LISTE DES TÂCHES –
**a)** Résumez en deux phrases le texte sur le pretty privilege.
**b)** Réécrivez sous forme de tableau Markdown, avec une colonne « N° » pour le numéro de rang et une colonne « Ligne » pour la ligne, tout le passage du listing allant de la ligne contenant "The width and height of the screenshot is (385, 241)." jusqu'à celle contenant "coord(690,169)", ces deux lignes comprises. Omettez les lignes vides.

DOCUMENT –
■ ■ ■ ■ ■ ■ ■

Le Pretty Privilege : la beauté comme nouvelle devise sociale

Il y a quelques années, les sociologues[1] alertaient déjà sur l’impact de l’apparence physique dans notre société : salaires plus élevés, promotions plus rapides, relations sociales facilitées… Les études démontrent que les personnes considérées comme « belles » selon les standards dominants bénéficient d’avantages significatifs tout au long de leur vie. Ce phénomène, baptisé « pretty privilege », n’est pas nouveau. Mais son expression contemporaine prend une tournure inquiétante à l’ère des réseaux sociaux et de l’économie de l’attention.

De l’informel à l’institutionnalisé

Dans les restaurants chics, les bars tendances ou les boutiques de luxe, certains privilèges étaient jadis accordés discrètement aux « beaux ». Une table mieux placée, un verre offert, un service plus attentionné… Ce « pretty privilege » relevait alors de l’informel, parfois même de l’inconscient. Les recherches en psychologie sociale[2] ont démontré que nous accordons naturellement plus d’attention et de bienveillance aux personnes que nous trouvons physiquement attirantes – un biais cognitif profondément ancré.

■ ■ ■ ■ ■ ■ ■

INFORMATIONS FOURNIES –
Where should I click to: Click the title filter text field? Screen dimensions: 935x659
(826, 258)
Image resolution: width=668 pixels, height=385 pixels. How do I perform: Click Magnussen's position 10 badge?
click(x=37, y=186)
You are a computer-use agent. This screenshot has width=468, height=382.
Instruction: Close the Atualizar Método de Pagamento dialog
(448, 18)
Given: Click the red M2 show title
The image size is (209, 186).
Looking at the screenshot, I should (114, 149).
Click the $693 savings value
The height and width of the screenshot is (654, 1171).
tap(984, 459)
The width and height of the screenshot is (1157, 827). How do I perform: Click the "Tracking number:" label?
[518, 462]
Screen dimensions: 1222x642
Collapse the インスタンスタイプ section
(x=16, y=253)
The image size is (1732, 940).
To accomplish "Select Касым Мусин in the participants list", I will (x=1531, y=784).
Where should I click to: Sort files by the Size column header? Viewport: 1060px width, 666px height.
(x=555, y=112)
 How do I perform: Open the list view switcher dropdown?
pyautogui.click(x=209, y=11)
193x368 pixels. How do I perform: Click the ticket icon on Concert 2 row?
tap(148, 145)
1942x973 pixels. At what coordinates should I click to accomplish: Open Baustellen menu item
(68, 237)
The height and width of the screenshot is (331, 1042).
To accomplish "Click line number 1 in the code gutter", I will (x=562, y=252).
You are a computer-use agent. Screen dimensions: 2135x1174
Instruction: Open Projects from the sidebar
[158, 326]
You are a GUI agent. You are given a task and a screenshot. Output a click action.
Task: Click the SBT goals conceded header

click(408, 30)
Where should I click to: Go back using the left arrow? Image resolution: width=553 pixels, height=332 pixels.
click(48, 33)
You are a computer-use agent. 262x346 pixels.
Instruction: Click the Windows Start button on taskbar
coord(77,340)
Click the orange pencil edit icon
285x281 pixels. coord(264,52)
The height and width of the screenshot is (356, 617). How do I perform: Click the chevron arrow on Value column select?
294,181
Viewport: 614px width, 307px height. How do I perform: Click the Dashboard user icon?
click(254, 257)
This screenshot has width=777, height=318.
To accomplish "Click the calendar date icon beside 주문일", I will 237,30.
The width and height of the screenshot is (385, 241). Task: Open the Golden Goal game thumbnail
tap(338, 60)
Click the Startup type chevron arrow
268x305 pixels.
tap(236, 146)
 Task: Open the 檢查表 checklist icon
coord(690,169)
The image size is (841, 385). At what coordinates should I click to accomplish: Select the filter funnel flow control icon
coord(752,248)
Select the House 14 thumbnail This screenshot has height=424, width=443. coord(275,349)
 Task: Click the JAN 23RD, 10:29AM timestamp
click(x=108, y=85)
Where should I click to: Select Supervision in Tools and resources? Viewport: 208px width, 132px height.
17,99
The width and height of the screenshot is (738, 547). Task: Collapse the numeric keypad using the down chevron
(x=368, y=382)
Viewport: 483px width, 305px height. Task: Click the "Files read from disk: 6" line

■ ■ ■ ■ ■ ■ ■

SOLUTIONS PROPOSÉES –
**a)** Les personnes jugées belles selon les standards dominants bénéficient d'avantages significatifs tout au long de leur vie, comme des salaires plus élevés ou des promotions plus rapides. Ce phénomène, appelé « pretty privilege », relevait autrefois de l'informel dans les restaurants chics ou les boutiques de luxe et repose sur un biais cognitif qui nous pousse à accorder plus d'attention et de bienveillance aux personnes attirantes, mais il prend une tournure inquiétante à l'ère des réseaux sociaux.

**b)**
| N° | Ligne |
|---|---|
| 1 | The width and height of the screenshot is (385, 241). Task: Open the Golden Goal game thumbnail |
| 2 | tap(338, 60) |
| 3 | Click the Startup type chevron arrow |
| 4 | 268x305 pixels. |
| 5 | tap(236, 146) |
| 6 |  Task: Open the 檢查表 checklist icon |
| 7 | coord(690,169) |